# GOAL OF THE EXERCISE:
Repeat the items word for word, starting at the line that contains "You are a GUI" and ending at the end of the items, with both ends included. Leave the pictures out.

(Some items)
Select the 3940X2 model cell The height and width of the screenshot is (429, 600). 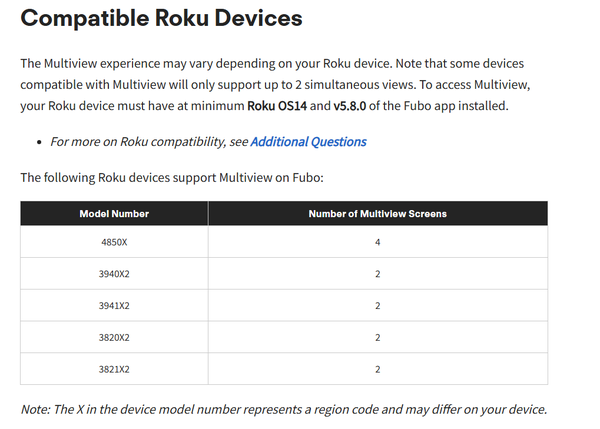tap(114, 274)
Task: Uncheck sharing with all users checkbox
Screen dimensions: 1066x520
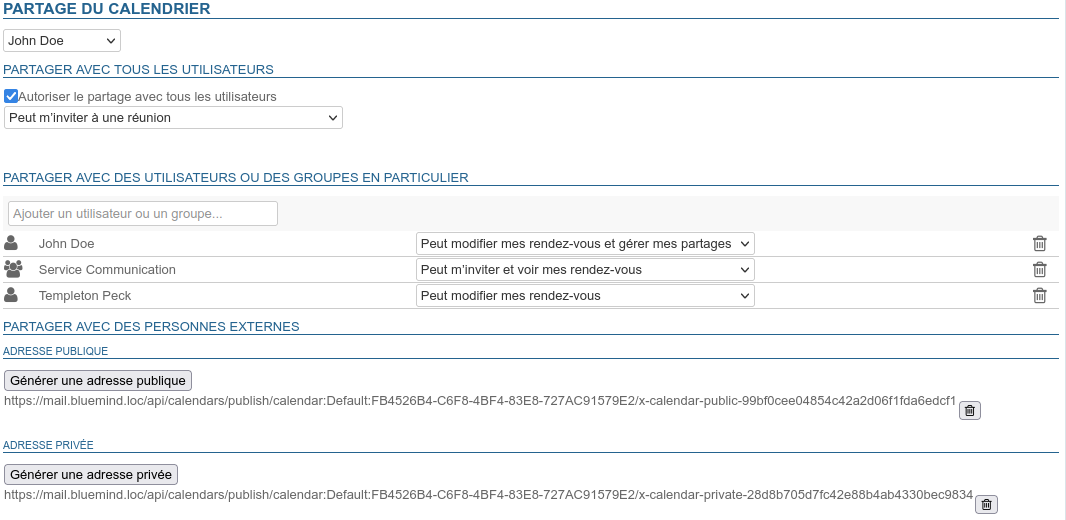Action: [x=11, y=97]
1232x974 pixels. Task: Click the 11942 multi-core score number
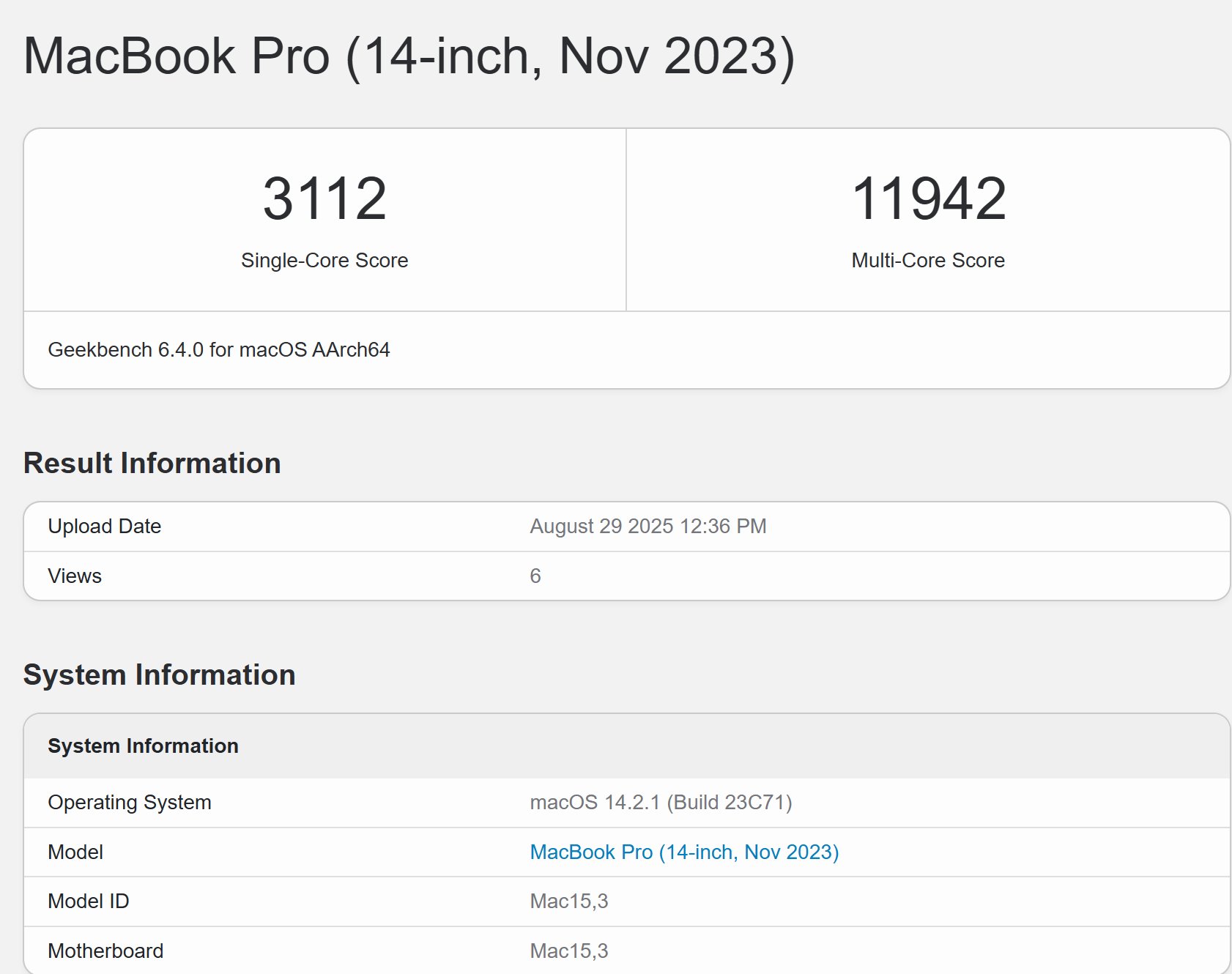[928, 198]
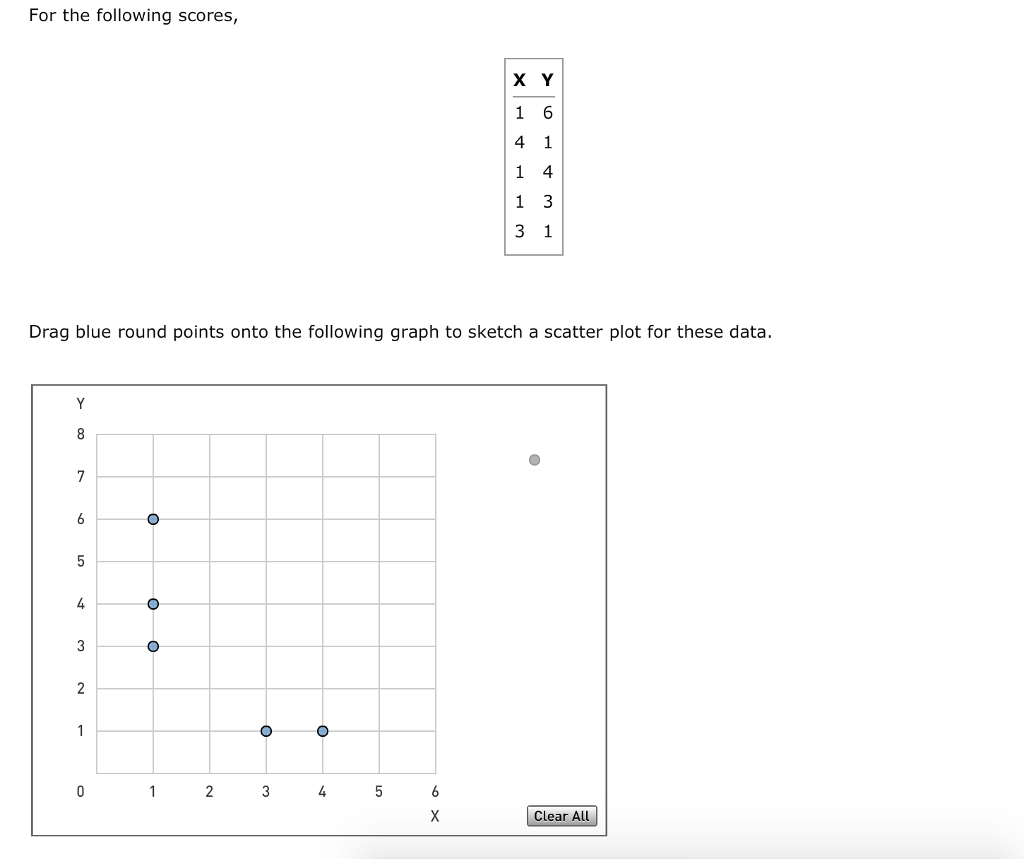Click the X axis label below the graph

click(x=435, y=816)
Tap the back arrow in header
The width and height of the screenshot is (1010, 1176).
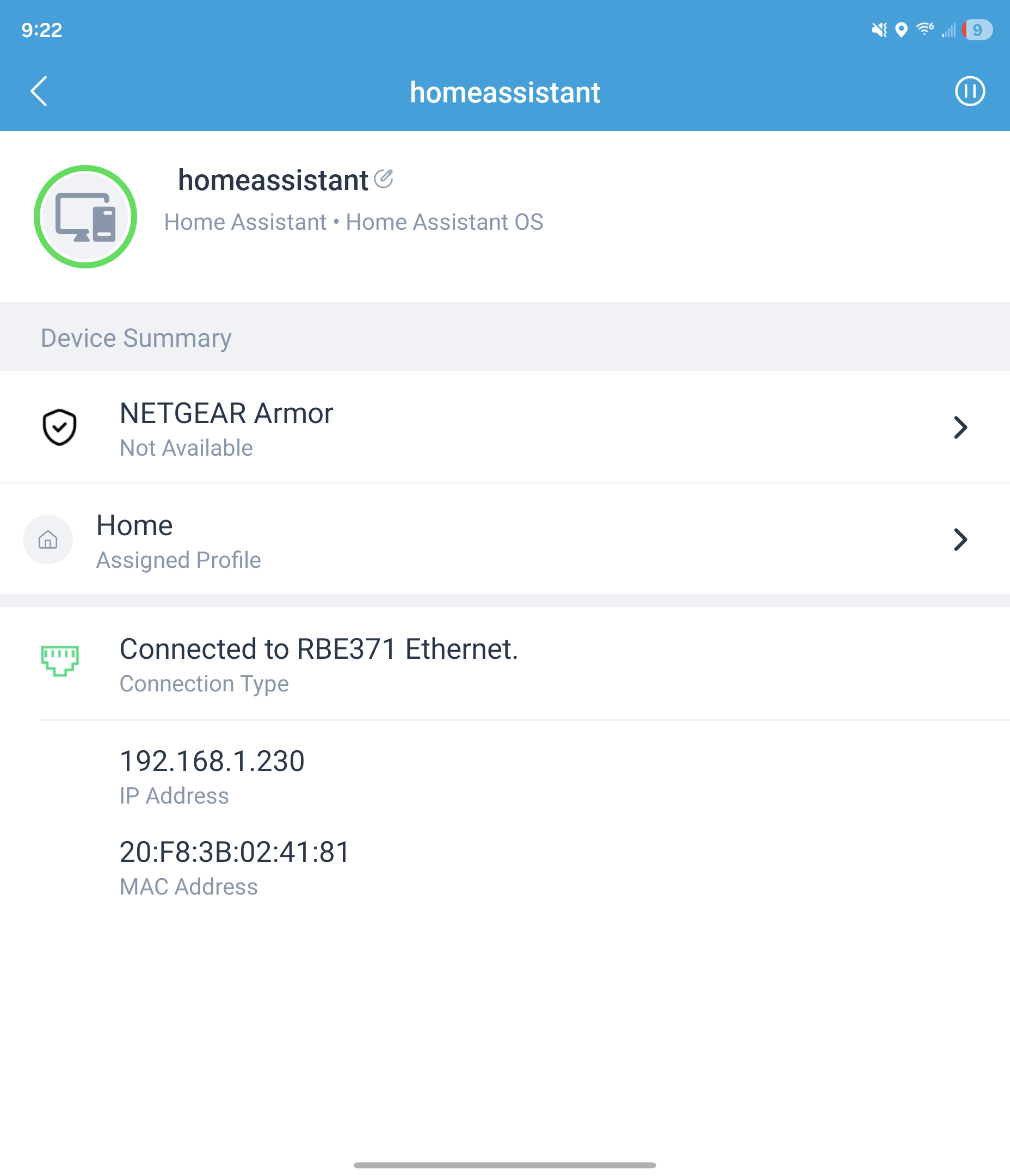point(39,91)
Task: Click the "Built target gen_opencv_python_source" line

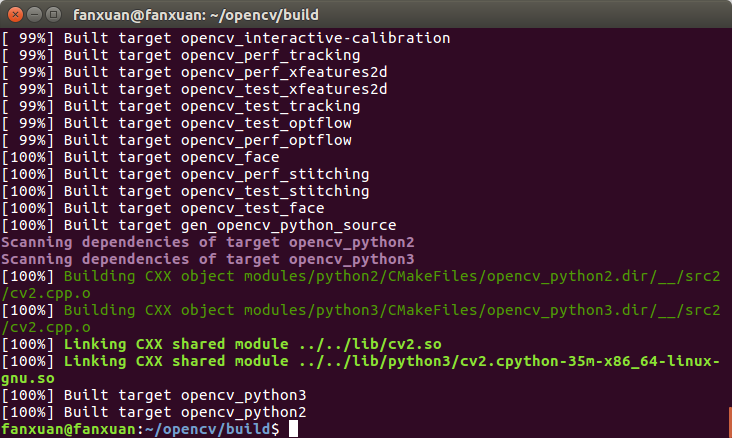Action: coord(198,225)
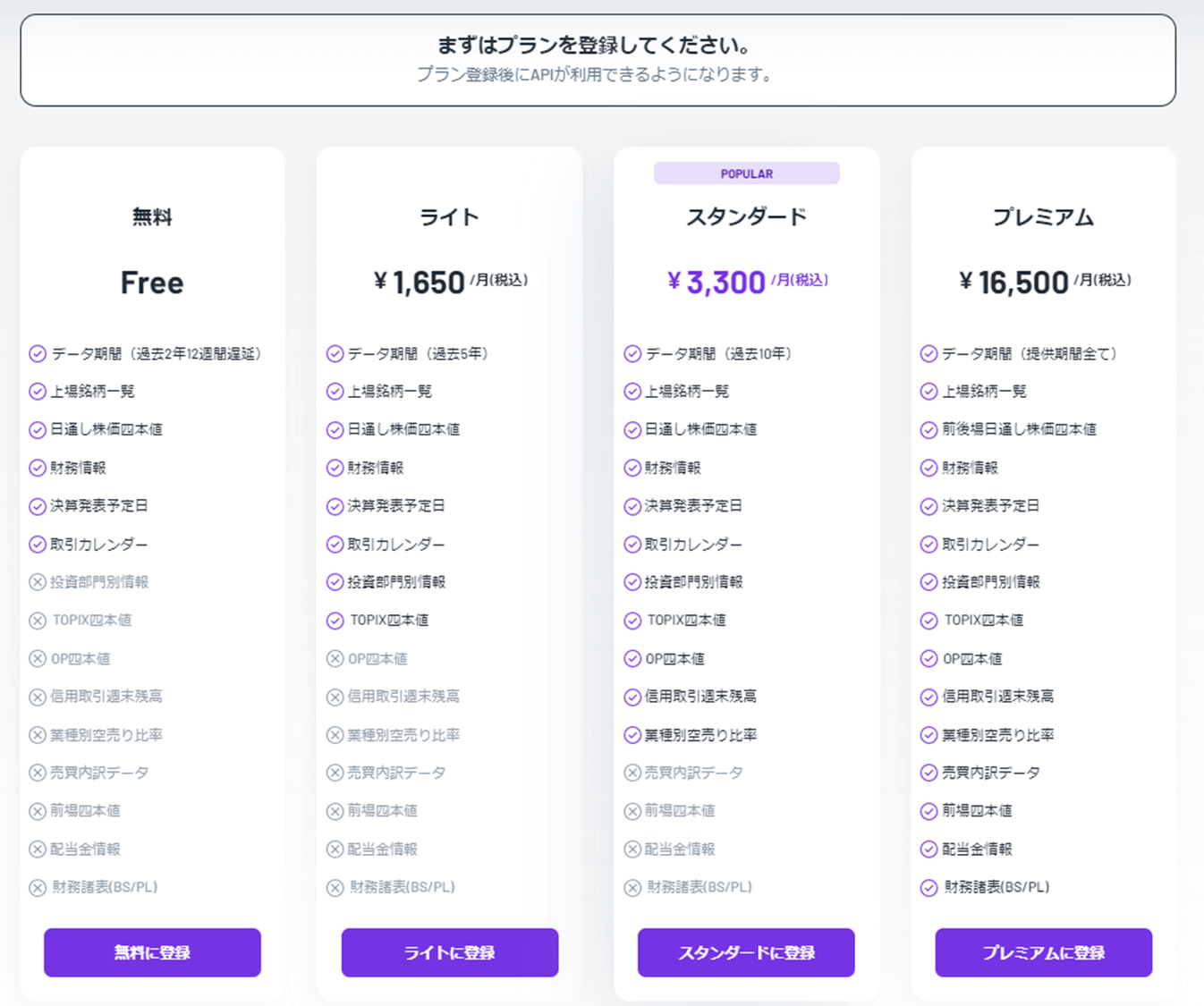Click the cross icon beside 売買内訳データ in スタンダード column
The height and width of the screenshot is (1006, 1204).
[x=632, y=773]
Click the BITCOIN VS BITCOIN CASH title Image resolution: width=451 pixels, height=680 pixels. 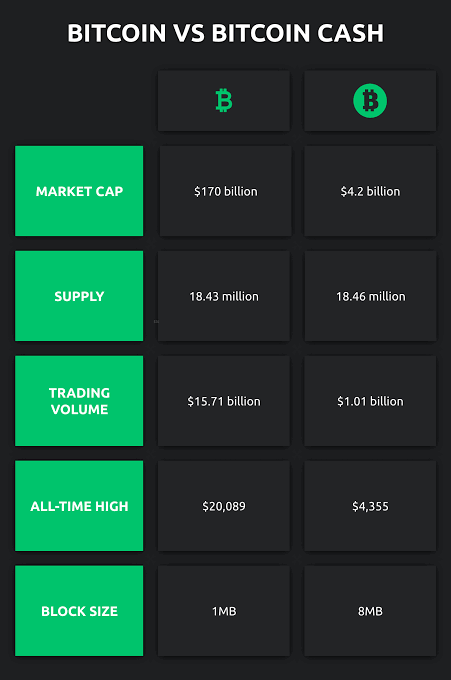click(226, 33)
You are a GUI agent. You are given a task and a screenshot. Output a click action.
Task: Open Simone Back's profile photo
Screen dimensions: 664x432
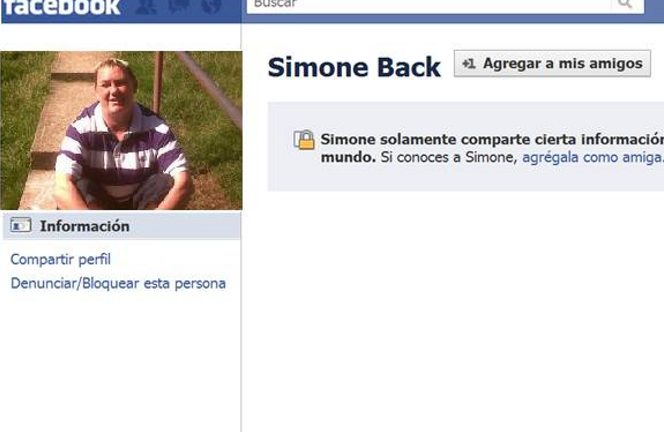click(x=122, y=130)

# SOLUTION BELOW:
You are a GUI agent. You are given a task and a screenshot. Output a click action.
Task: Open Simone Back's profile photo
Screen dimensions: 664x432
click(x=122, y=130)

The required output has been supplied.